= Exercise aim =
Your answer must be the lines from the one holding "Where should I" through the final line of the entries below, copied exactly, with no pictures.

= Dataset =
---
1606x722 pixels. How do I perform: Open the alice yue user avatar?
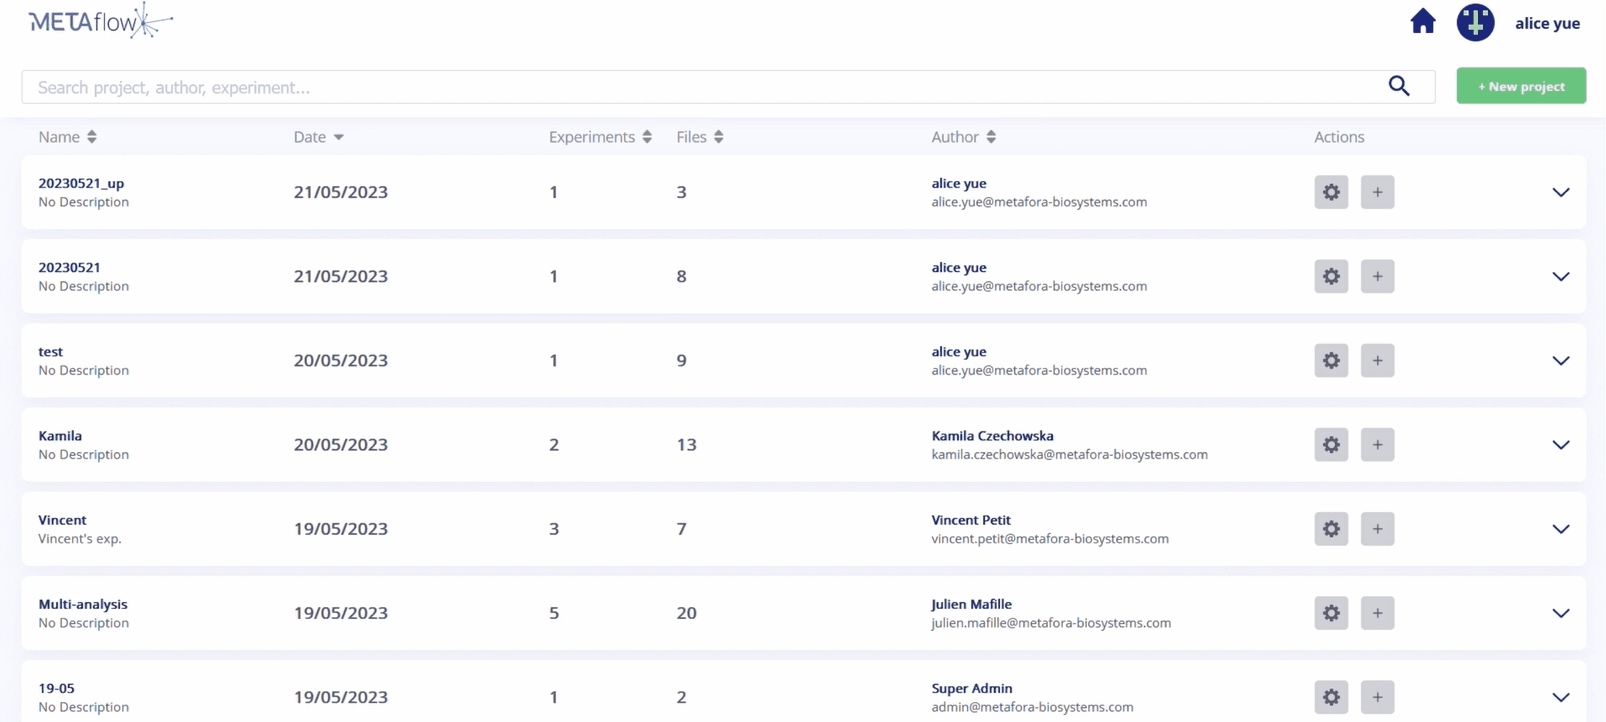coord(1475,22)
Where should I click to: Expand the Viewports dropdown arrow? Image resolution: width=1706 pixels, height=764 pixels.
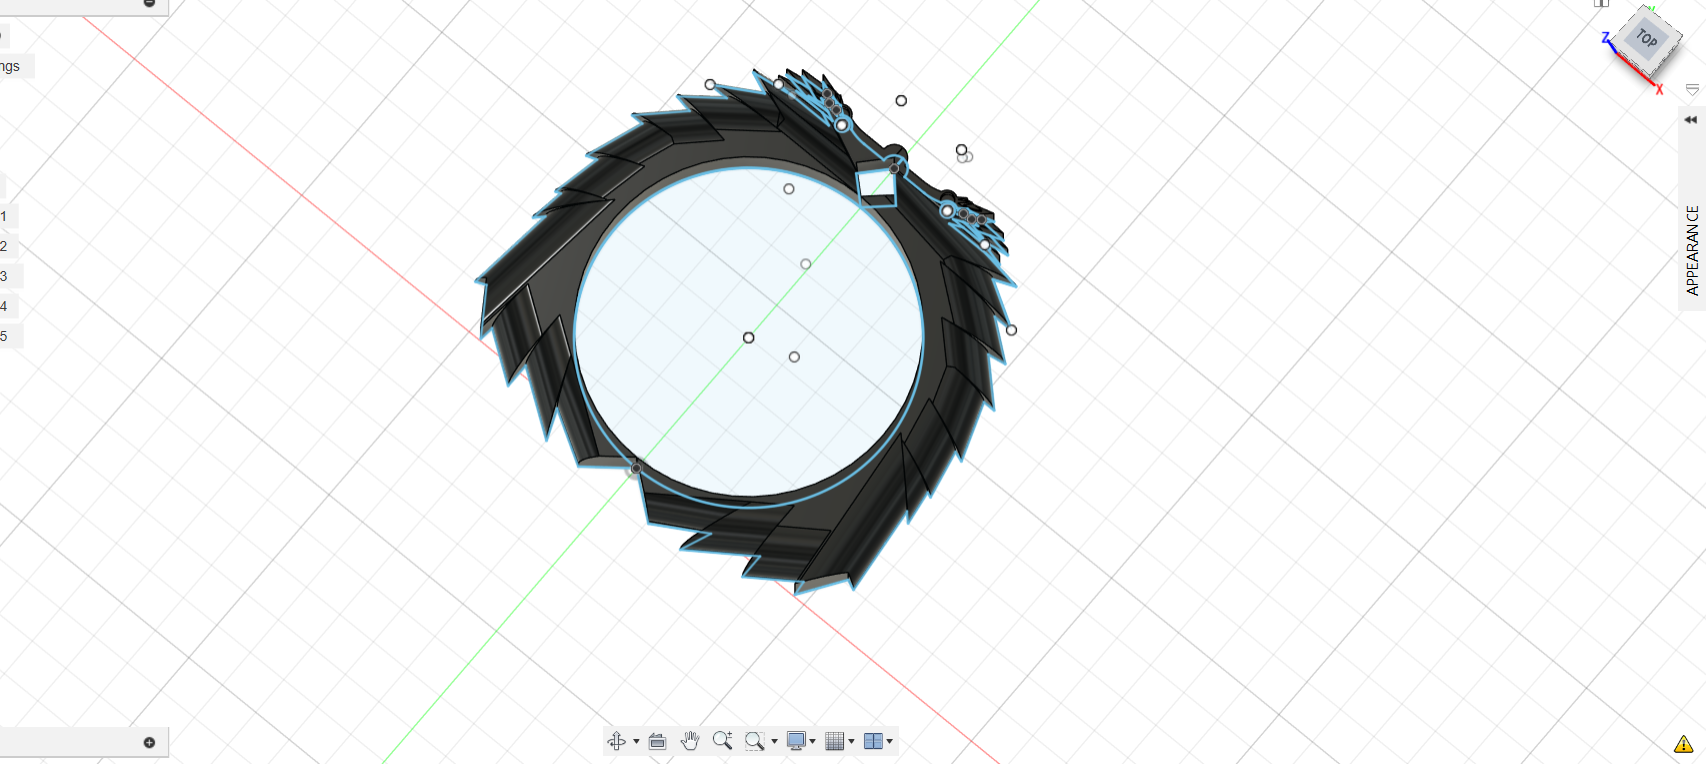pos(889,741)
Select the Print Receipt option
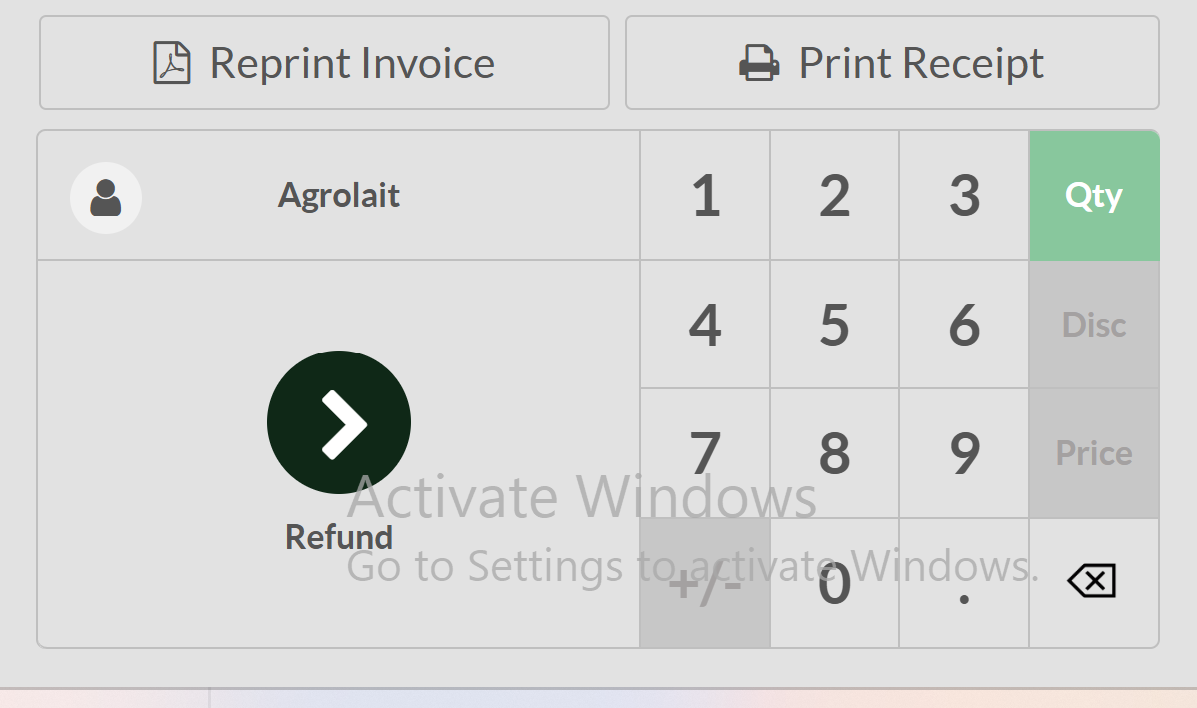The image size is (1197, 708). click(x=892, y=62)
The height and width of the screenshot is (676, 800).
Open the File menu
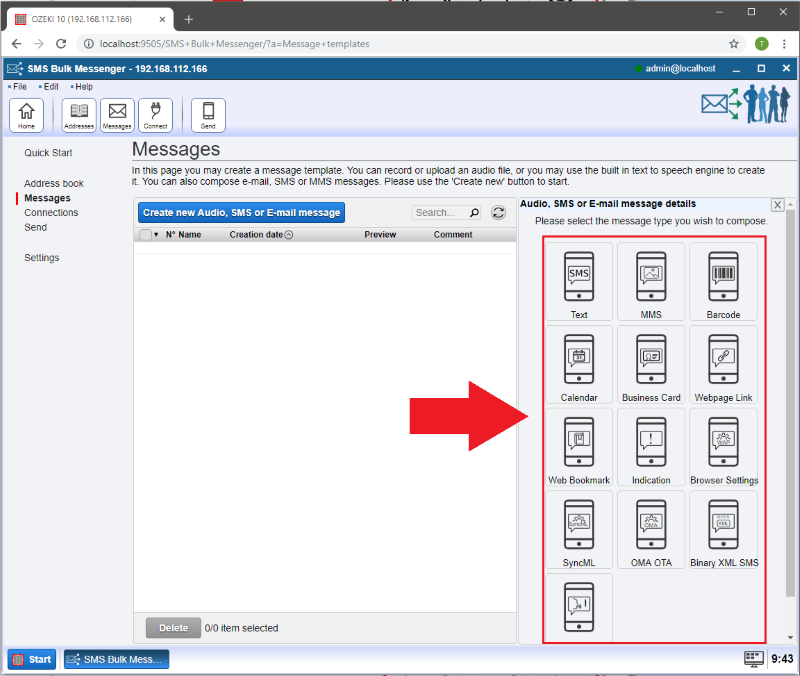(x=19, y=87)
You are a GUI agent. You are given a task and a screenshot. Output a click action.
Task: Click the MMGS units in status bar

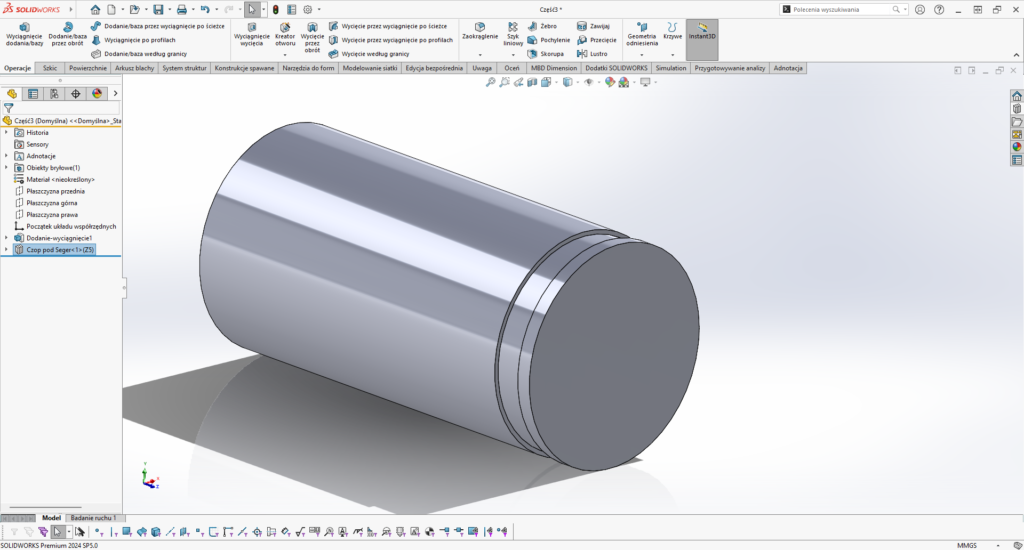click(966, 545)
---
= Response area =
Where should I click to: Expand the Viewports dropdown arrow? Image resolution: width=1706 pixels, height=764 pixels.
pos(889,741)
Select the Print Receipt option
The image size is (1197, 708). click(x=892, y=62)
The height and width of the screenshot is (676, 800).
Open the File menu
(x=19, y=87)
You are a GUI agent. You are given a task and a screenshot. Output a click action.
Task: Click the MMGS units in status bar

click(966, 545)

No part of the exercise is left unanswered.